▶ _What the task requires_
Each line of the material must reappear unchanged in the answer.

-------- Data --------

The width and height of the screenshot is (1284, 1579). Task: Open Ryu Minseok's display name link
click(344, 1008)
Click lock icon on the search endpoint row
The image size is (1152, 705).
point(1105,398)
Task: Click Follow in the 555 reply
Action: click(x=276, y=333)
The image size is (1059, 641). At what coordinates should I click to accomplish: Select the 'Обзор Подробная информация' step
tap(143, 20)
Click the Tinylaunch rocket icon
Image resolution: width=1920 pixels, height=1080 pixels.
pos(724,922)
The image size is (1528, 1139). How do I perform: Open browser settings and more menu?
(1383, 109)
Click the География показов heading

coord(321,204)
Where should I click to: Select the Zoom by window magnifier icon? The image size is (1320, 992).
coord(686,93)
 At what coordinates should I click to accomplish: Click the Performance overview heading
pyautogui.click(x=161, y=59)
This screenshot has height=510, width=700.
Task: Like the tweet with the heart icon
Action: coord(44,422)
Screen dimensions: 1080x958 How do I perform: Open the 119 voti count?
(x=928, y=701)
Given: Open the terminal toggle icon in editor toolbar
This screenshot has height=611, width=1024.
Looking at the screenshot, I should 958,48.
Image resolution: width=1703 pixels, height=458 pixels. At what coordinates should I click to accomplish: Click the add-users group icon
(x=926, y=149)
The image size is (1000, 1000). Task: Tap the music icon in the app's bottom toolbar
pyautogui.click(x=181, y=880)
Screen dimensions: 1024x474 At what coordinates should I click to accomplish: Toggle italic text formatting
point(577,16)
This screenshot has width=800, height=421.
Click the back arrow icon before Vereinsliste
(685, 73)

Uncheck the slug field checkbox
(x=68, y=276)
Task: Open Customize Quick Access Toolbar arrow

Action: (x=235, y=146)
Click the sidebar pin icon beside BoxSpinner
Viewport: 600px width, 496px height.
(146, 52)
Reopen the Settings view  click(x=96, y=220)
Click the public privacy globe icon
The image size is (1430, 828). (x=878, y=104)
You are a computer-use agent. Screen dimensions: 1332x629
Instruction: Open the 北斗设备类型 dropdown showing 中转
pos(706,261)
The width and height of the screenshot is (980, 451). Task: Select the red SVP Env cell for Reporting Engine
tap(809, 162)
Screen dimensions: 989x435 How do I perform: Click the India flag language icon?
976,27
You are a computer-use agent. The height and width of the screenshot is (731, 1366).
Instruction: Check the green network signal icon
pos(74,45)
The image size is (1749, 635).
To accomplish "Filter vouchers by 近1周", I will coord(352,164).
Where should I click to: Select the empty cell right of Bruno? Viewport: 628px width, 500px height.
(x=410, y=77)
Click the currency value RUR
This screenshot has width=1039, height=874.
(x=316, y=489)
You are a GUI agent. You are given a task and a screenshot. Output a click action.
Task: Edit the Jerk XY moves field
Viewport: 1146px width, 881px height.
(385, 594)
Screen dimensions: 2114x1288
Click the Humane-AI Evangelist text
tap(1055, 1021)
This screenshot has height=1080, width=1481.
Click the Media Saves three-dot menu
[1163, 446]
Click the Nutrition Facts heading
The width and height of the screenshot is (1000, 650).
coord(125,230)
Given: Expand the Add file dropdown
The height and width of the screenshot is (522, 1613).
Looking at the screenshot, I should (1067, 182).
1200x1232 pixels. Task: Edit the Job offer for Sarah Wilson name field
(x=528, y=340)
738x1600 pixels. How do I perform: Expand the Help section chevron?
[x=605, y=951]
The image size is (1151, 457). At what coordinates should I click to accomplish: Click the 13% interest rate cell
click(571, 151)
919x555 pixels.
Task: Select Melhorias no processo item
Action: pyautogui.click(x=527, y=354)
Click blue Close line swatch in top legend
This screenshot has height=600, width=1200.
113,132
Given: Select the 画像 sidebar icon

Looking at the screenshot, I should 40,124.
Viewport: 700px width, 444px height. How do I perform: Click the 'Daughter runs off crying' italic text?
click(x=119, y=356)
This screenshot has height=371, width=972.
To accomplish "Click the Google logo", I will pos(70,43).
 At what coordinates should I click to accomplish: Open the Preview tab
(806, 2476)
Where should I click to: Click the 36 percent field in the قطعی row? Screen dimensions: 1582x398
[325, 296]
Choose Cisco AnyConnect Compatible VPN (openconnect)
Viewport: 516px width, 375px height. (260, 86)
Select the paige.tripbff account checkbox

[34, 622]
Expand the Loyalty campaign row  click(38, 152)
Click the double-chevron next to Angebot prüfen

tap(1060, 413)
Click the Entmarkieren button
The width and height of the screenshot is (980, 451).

--------

▶ _Response box_
The width and height of the screenshot is (1284, 1579). Task: Open Ryu Minseok's display name link
click(344, 1008)
Click lock icon on the search endpoint row
The image size is (1152, 705).
point(1105,398)
Task: Click Follow in the 555 reply
Action: click(x=276, y=333)
The image size is (1059, 641). At what coordinates should I click to accomplish: Select the 'Обзор Подробная информация' step
tap(143, 20)
Click the Tinylaunch rocket icon
Image resolution: width=1920 pixels, height=1080 pixels.
pos(724,922)
The image size is (1528, 1139). How do I perform: Open browser settings and more menu?
(1383, 109)
Click the География показов heading

coord(321,204)
Where should I click to: Select the Zoom by window magnifier icon? The image size is (1320, 992).
coord(686,93)
 At what coordinates should I click to accomplish: Click the Performance overview heading
pyautogui.click(x=161, y=59)
This screenshot has height=510, width=700.
Task: Like the tweet with the heart icon
Action: coord(44,422)
Screen dimensions: 1080x958 How do I perform: Open the 119 voti count?
(x=928, y=701)
Given: Open the terminal toggle icon in editor toolbar
This screenshot has height=611, width=1024.
Looking at the screenshot, I should 958,48.
Image resolution: width=1703 pixels, height=458 pixels. At what coordinates should I click to accomplish: Click the add-users group icon
(x=926, y=149)
The image size is (1000, 1000). Task: Tap the music icon in the app's bottom toolbar
pyautogui.click(x=181, y=880)
Screen dimensions: 1024x474 At what coordinates should I click to accomplish: Toggle italic text formatting
point(577,16)
This screenshot has width=800, height=421.
Click the back arrow icon before Vereinsliste
(685, 73)

Uncheck the slug field checkbox
(x=68, y=276)
Task: Open Customize Quick Access Toolbar arrow

Action: (x=235, y=146)
Click the sidebar pin icon beside BoxSpinner
Viewport: 600px width, 496px height.
(146, 52)
Reopen the Settings view  click(x=96, y=220)
Click the public privacy globe icon
The image size is (1430, 828). (x=878, y=104)
You are a computer-use agent. Screen dimensions: 1332x629
Instruction: Open the 北斗设备类型 dropdown showing 中转
pos(706,261)
The width and height of the screenshot is (980, 451). Task: Select the red SVP Env cell for Reporting Engine
tap(809, 162)
Screen dimensions: 989x435 How do I perform: Click the India flag language icon?
976,27
You are a computer-use agent. The height and width of the screenshot is (731, 1366).
Instruction: Check the green network signal icon
pos(74,45)
The image size is (1749, 635).
To accomplish "Filter vouchers by 近1周", I will coord(352,164).
Where should I click to: Select the empty cell right of Bruno? Viewport: 628px width, 500px height.
(x=410, y=77)
Click the currency value RUR
This screenshot has width=1039, height=874.
(x=316, y=489)
You are a GUI agent. You are given a task and a screenshot. Output a click action.
Task: Edit the Jerk XY moves field
Viewport: 1146px width, 881px height.
(385, 594)
Screen dimensions: 2114x1288
Click the Humane-AI Evangelist text
tap(1055, 1021)
This screenshot has height=1080, width=1481.
Click the Media Saves three-dot menu
[1163, 446]
Click the Nutrition Facts heading
The width and height of the screenshot is (1000, 650).
coord(125,230)
Given: Expand the Add file dropdown
The height and width of the screenshot is (522, 1613).
Looking at the screenshot, I should (1067, 182).
1200x1232 pixels. Task: Edit the Job offer for Sarah Wilson name field
(x=528, y=340)
738x1600 pixels. How do I perform: Expand the Help section chevron?
[x=605, y=951]
The image size is (1151, 457). At what coordinates should I click to accomplish: Click the 13% interest rate cell
click(571, 151)
919x555 pixels.
Task: Select Melhorias no processo item
Action: pyautogui.click(x=527, y=354)
Click blue Close line swatch in top legend
This screenshot has height=600, width=1200.
113,132
Given: Select the 画像 sidebar icon

Looking at the screenshot, I should 40,124.
Viewport: 700px width, 444px height. How do I perform: Click the 'Daughter runs off crying' italic text?
click(x=119, y=356)
This screenshot has height=371, width=972.
To accomplish "Click the Google logo", I will pos(70,43).
 At what coordinates should I click to accomplish: Open the Preview tab
(806, 2476)
Where should I click to: Click the 36 percent field in the قطعی row? Screen dimensions: 1582x398
[325, 296]
Choose Cisco AnyConnect Compatible VPN (openconnect)
Viewport: 516px width, 375px height. (260, 86)
Select the paige.tripbff account checkbox

[34, 622]
Expand the Loyalty campaign row  click(38, 152)
Click the double-chevron next to Angebot prüfen

tap(1060, 413)
Click the Entmarkieren button
The width and height of the screenshot is (980, 451).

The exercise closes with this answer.